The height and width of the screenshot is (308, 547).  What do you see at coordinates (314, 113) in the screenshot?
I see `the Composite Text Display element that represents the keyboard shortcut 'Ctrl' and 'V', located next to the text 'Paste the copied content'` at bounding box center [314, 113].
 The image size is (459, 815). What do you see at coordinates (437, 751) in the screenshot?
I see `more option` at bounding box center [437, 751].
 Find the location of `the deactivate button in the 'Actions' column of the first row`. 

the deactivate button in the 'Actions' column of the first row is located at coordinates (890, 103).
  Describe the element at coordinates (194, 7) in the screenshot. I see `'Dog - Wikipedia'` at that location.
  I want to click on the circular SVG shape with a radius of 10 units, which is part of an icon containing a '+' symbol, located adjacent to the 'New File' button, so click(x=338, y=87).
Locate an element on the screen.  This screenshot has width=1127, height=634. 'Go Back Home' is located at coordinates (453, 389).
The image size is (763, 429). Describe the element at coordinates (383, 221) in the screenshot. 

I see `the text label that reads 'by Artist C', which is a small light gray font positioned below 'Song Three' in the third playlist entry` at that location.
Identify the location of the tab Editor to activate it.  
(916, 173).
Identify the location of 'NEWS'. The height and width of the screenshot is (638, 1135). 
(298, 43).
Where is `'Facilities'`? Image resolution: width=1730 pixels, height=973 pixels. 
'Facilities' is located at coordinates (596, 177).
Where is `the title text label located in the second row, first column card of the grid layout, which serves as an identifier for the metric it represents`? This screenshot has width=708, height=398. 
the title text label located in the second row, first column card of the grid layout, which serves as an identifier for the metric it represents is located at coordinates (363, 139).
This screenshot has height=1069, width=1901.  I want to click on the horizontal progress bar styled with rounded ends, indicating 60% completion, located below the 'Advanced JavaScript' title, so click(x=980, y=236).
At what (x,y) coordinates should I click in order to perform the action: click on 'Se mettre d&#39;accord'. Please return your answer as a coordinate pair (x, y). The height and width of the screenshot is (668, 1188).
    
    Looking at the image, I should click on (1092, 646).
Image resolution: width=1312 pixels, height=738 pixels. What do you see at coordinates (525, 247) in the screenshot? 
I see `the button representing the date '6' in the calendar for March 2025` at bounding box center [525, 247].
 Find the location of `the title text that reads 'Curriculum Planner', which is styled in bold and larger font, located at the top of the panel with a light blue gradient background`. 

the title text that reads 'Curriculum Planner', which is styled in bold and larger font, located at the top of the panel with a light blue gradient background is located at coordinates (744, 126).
========
▶ _STATED TASK_
Please copy all of the entries above word for word, line by line.

▶ _RESULT FOR THIS TASK_
The height and width of the screenshot is (308, 547).  What do you see at coordinates (314, 113) in the screenshot?
I see `the Composite Text Display element that represents the keyboard shortcut 'Ctrl' and 'V', located next to the text 'Paste the copied content'` at bounding box center [314, 113].
 The image size is (459, 815). What do you see at coordinates (437, 751) in the screenshot?
I see `more option` at bounding box center [437, 751].
 Find the location of `the deactivate button in the 'Actions' column of the first row`. 

the deactivate button in the 'Actions' column of the first row is located at coordinates (890, 103).
  Describe the element at coordinates (194, 7) in the screenshot. I see `'Dog - Wikipedia'` at that location.
  I want to click on the circular SVG shape with a radius of 10 units, which is part of an icon containing a '+' symbol, located adjacent to the 'New File' button, so click(x=338, y=87).
Locate an element on the screen.  This screenshot has width=1127, height=634. 'Go Back Home' is located at coordinates (453, 389).
The image size is (763, 429). Describe the element at coordinates (383, 221) in the screenshot. 

I see `the text label that reads 'by Artist C', which is a small light gray font positioned below 'Song Three' in the third playlist entry` at that location.
Identify the location of the tab Editor to activate it.  
(916, 173).
Identify the location of 'NEWS'. The height and width of the screenshot is (638, 1135). 
(298, 43).
Where is `'Facilities'`? Image resolution: width=1730 pixels, height=973 pixels. 
'Facilities' is located at coordinates (596, 177).
Where is `the title text label located in the second row, first column card of the grid layout, which serves as an identifier for the metric it represents`? This screenshot has width=708, height=398. 
the title text label located in the second row, first column card of the grid layout, which serves as an identifier for the metric it represents is located at coordinates (363, 139).
This screenshot has height=1069, width=1901.  I want to click on the horizontal progress bar styled with rounded ends, indicating 60% completion, located below the 'Advanced JavaScript' title, so click(x=980, y=236).
At what (x,y) coordinates should I click in order to perform the action: click on 'Se mettre d&#39;accord'. Please return your answer as a coordinate pair (x, y). The height and width of the screenshot is (668, 1188).
    
    Looking at the image, I should click on (1092, 646).
Image resolution: width=1312 pixels, height=738 pixels. What do you see at coordinates (525, 247) in the screenshot? 
I see `the button representing the date '6' in the calendar for March 2025` at bounding box center [525, 247].
 Find the location of `the title text that reads 'Curriculum Planner', which is styled in bold and larger font, located at the top of the panel with a light blue gradient background`. 

the title text that reads 'Curriculum Planner', which is styled in bold and larger font, located at the top of the panel with a light blue gradient background is located at coordinates (744, 126).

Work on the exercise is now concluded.